Comparison of the Discriminatory Processor Sharing Policies
Natalia Osipova (INRIA Sophia Antipolis)

TL;DR
This paper compares two Discriminatory Processor Sharing policies by analyzing how the expected sojourn time varies with different weight vectors, providing insights into optimizing system performance based on class means.
Contribution
It presents a comparison of DPS policies with different weight vectors and establishes monotonicity of expected sojourn time under certain conditions.
Findings
Expected sojourn time is monotonic with respect to weight vectors under specific conditions.
Classes with similar means can be combined to satisfy the conditions.

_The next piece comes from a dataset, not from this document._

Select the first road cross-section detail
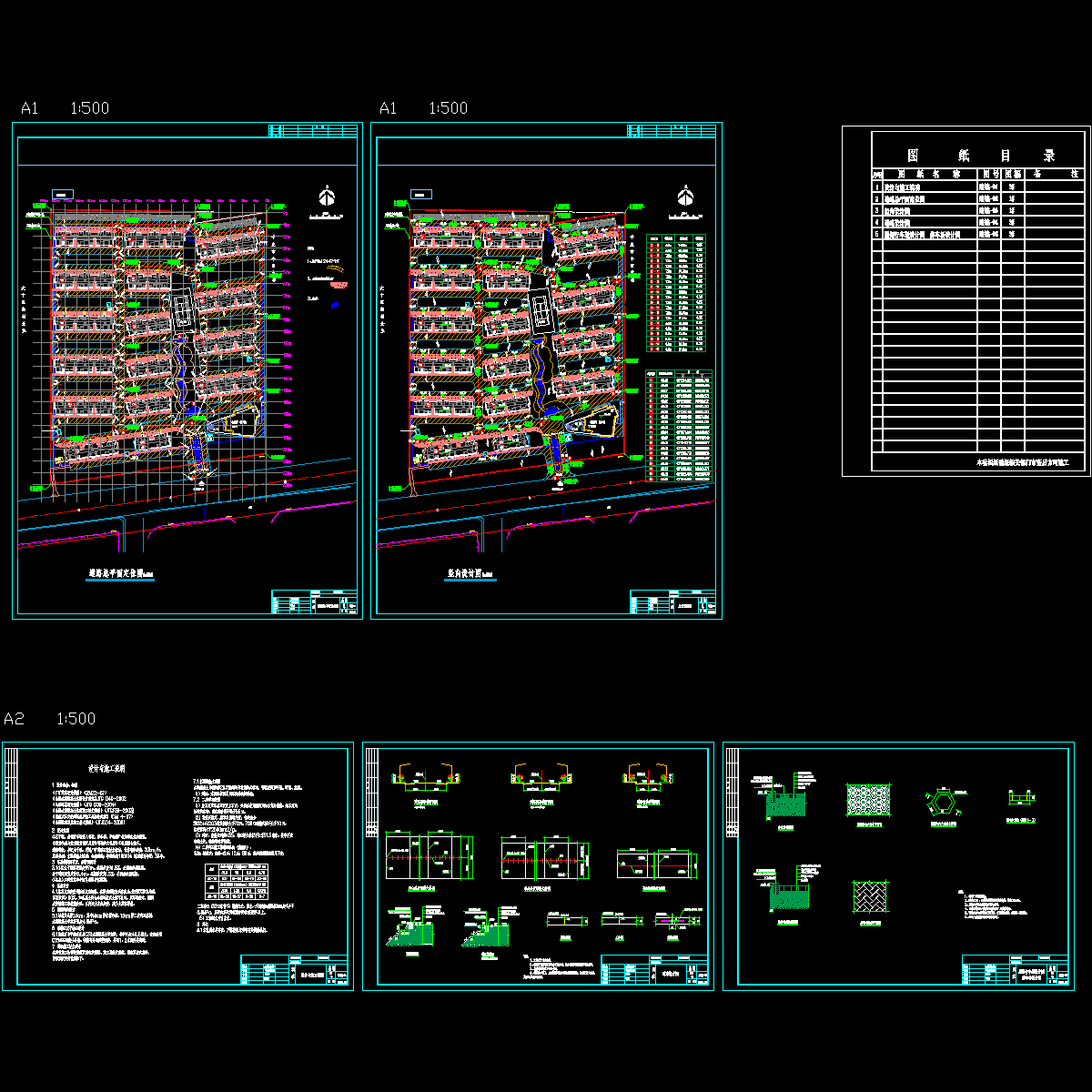 (425, 779)
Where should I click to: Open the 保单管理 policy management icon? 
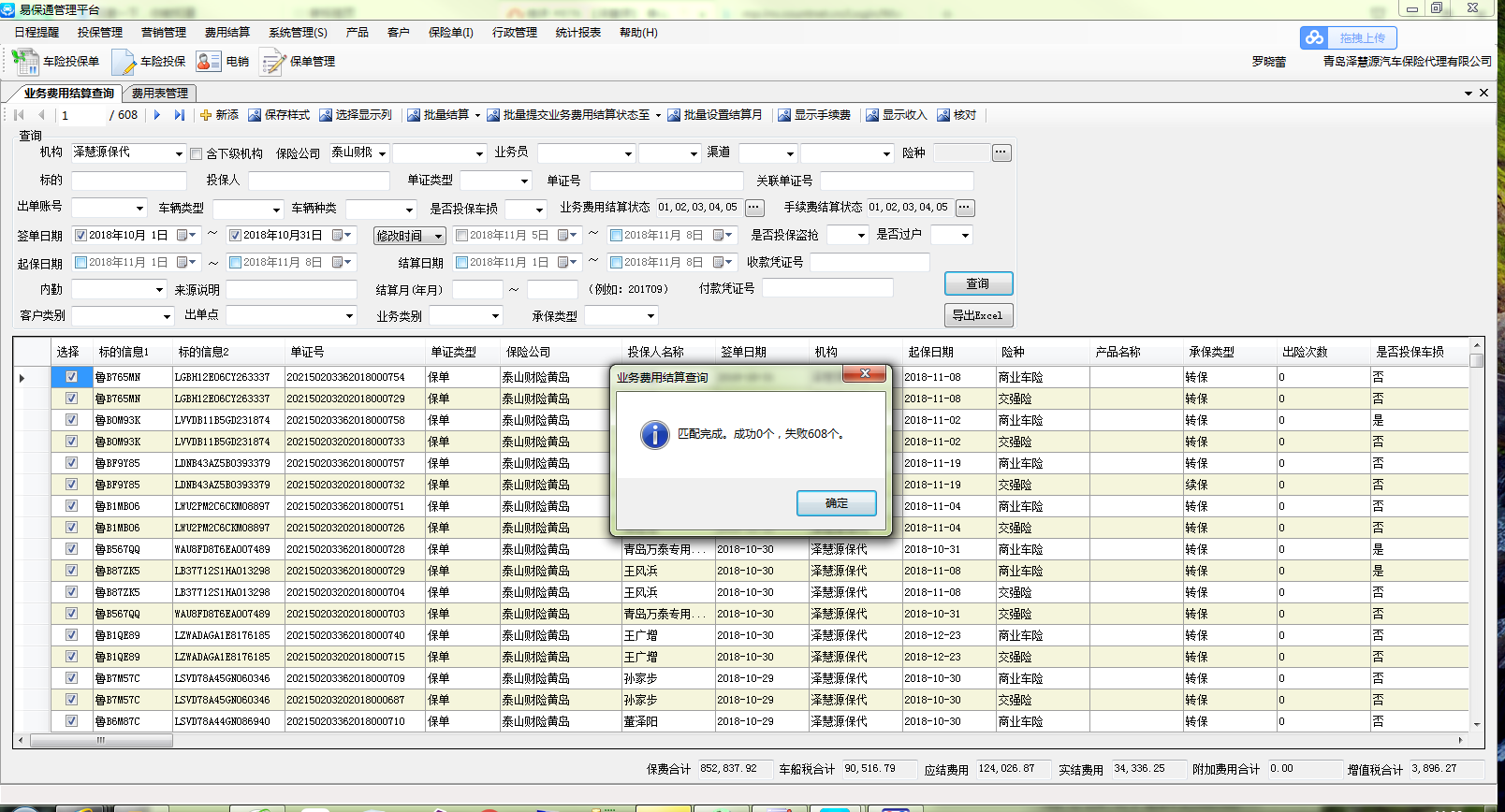tap(272, 62)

Results aid in optimizing DPS policies for diverse system classes.
Abstract
Discriminatory Processor Sharing policy introduced by Kleinrock is of a great interest in many application areas, including telecommunications, web applications and TCP flow modelling. Under the DPS policy the job priority is controlled by the vector of weights. Verifying the vector of weights it is possible to modify the service rates of the jobs and optimize system characteristics. In the present paper we present the results concerning the comparison of two DPS policies with different weight vectors. We show the monotonicity of the expected sojourn time of the system depending on the weight vector under certain condition on the system. Namely, the system has to consist of classes with means which are quite different from each other. The classes with similar means can be organized together and considered as one class, so the given restriction can be overcame.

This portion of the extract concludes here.